Wednesday, April 23, 2008

Generic INotifyPropertyChanged Setter

Those of you who have ever implemented the INotifyPropertyChanged interface to enable databinding in your domain objects will have noticed how the notify code repeats over and over and over again in your property setters. This sure feels like breaking the DRY principle, so it is time to simplify and remove the repeating code using reflection and generics:

protected void SetValueWithChangeNotification<T>(ref T oldValue, T newValue)
{
StackFrame stackFrame = new StackFrame(1);
string stackName = stackFrame.GetMethod().Name;
string propertyName = stackName.Substring(4); //starts with "set_"
//PropertyInfo property = this.GetType().GetProperty(propertyName);

//T oldValue = (T)property.GetValue(this, null);

if (oldValue.Equals(newValue)==false)
{

oldValue = newValue;
RaisePropertyChanged(propertyName);
}

}

Call the method from your property setters like this:

public decimal NominatedValue
{
get { return _nominatedValue; }
set { SetValueWithChangeNotification(ref _nominatedValue, value);}
}

Note that while it is possible to use property.GetValue(this, null) to get the old value, you cannot use property.SetValue(this, newValue, null) to set it as it would cause a infinite recursive call chain.


The private property member is set before raising the property changed event, just to be sure. WinForms UI code runs on a single thread, so no event subscribers should be able to handle the event until the code returns, but this way even multi-threaded code should work fine.

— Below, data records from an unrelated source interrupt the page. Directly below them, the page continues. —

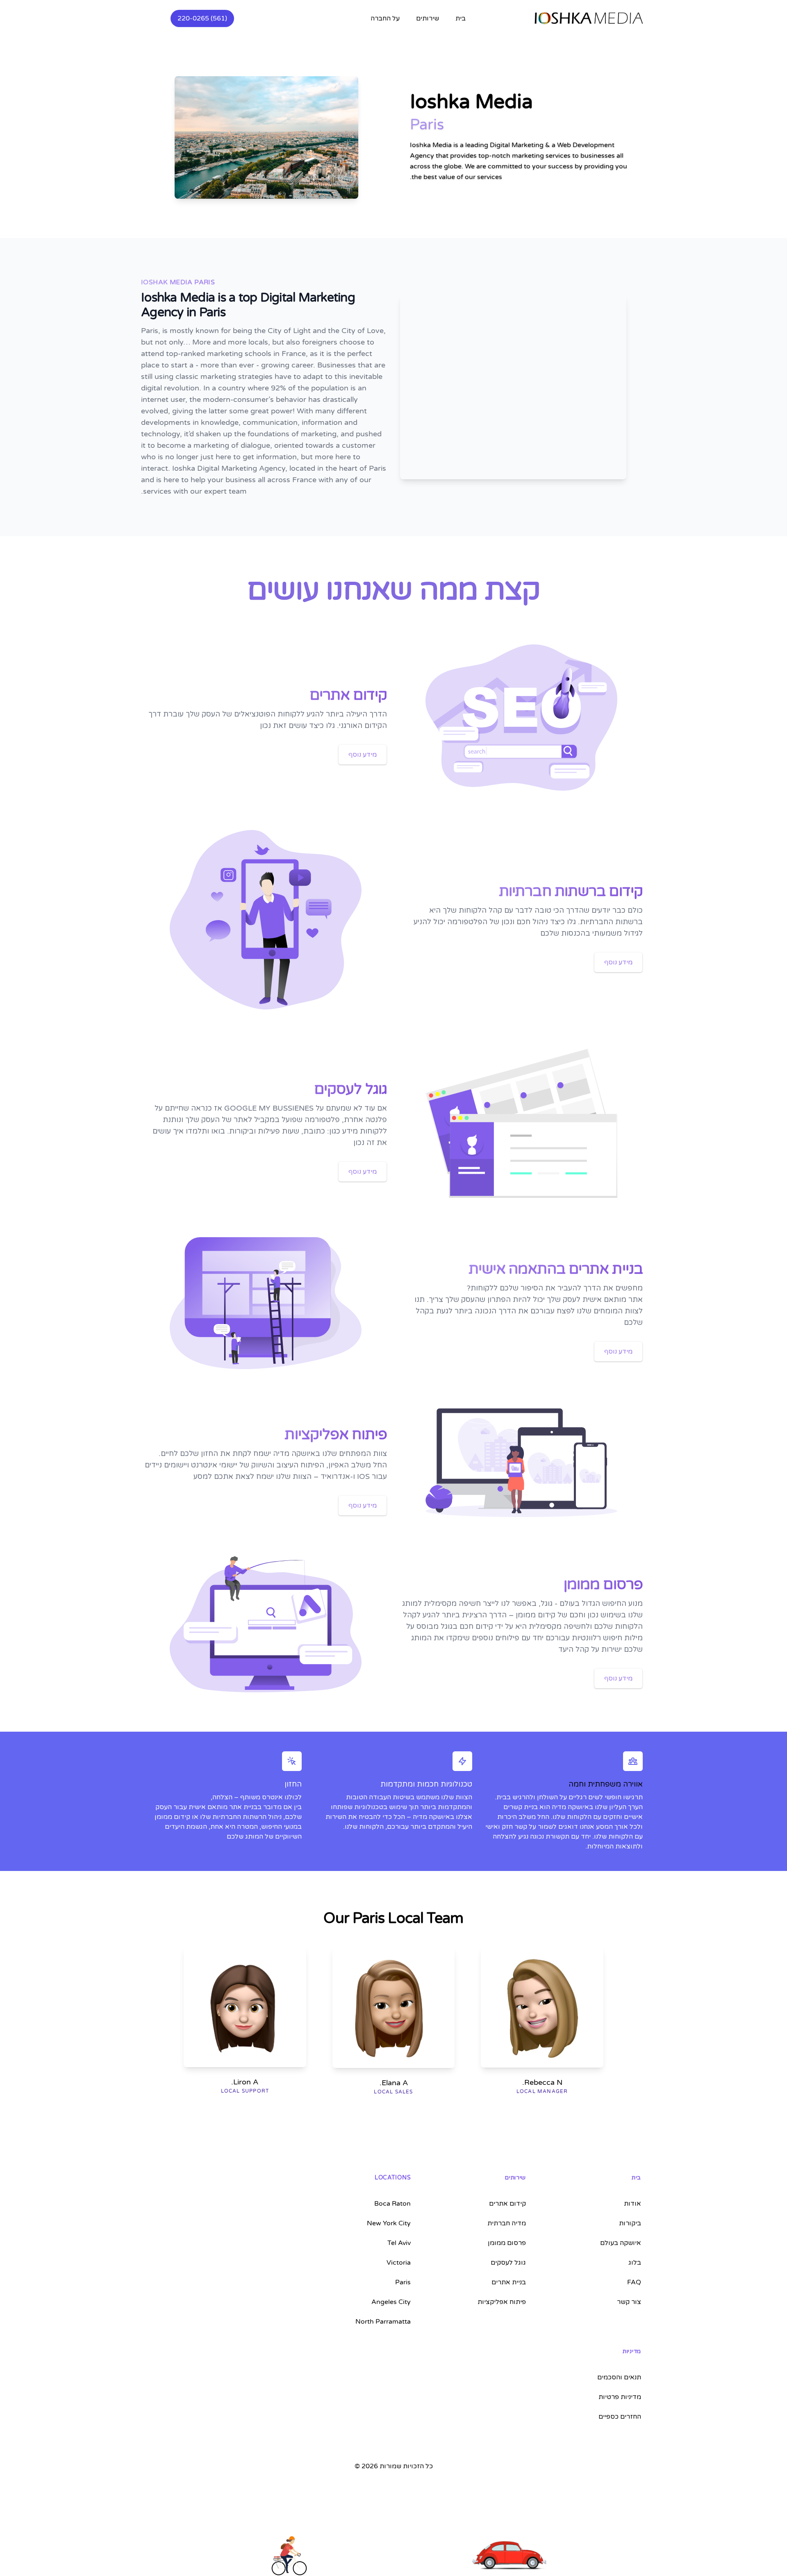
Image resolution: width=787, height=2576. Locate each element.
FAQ (634, 2282)
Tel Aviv (399, 2243)
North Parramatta (383, 2321)
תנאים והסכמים (619, 2377)
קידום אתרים (507, 2204)
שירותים (515, 2177)
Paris (403, 2282)
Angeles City (391, 2302)
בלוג (634, 2263)
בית (460, 18)
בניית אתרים (508, 2282)
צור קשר (629, 2302)
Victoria (399, 2263)
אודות (632, 2204)
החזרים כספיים (619, 2417)
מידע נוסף (362, 755)
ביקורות (630, 2223)
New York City (389, 2223)
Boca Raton (392, 2204)
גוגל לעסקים (508, 2263)
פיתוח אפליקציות (502, 2302)
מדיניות (632, 2351)
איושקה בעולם (620, 2243)
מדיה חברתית (506, 2223)
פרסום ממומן (507, 2243)
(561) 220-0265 (202, 18)
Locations (393, 2177)
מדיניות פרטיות (619, 2397)
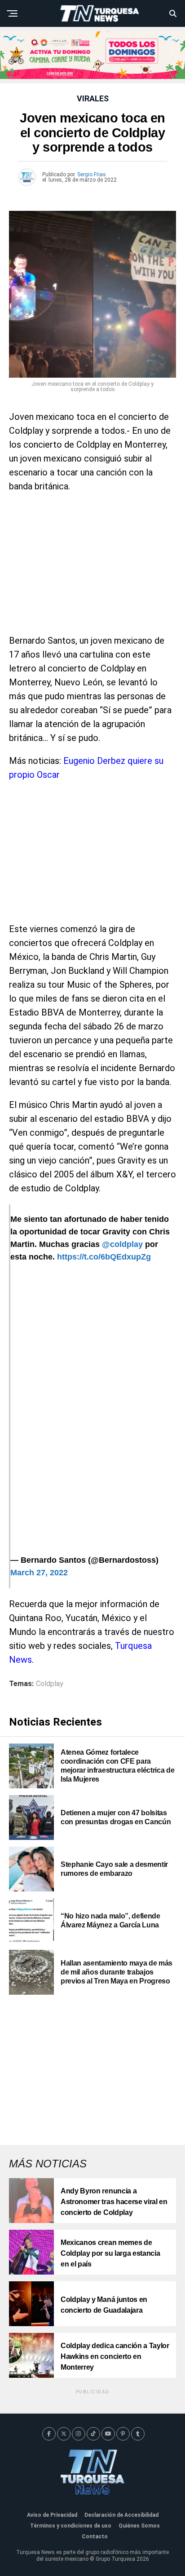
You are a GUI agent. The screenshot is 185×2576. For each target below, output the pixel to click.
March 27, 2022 (39, 1572)
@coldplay (122, 1244)
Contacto (95, 2536)
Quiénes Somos (139, 2526)
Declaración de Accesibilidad (121, 2515)
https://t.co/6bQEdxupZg (104, 1256)
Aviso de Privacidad (52, 2515)
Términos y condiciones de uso (70, 2526)
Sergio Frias (91, 174)
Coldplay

You can always implement the method in a base class if you like, or in a static utility method by passing the object instance as an extra parameter.

4 comments:

Anonymous said...

Nice!

Anonymous said...

Nice one, but don't you think the StackFrame-creation can give you a rather big performance hit ?

Kjell-Sverre Jerijærvi said...

I have no before/after performance numbers - but at least developer productivity performance is up :)

And afterall, this is only in the WinForms client in our project - one man, one machine, multi-CPU!

Miguel Madero said...

Interesting approbach, I dont thinkg the performance hit would be huge, but probably AOP could do some nice tricks here to avoind runtime reflection.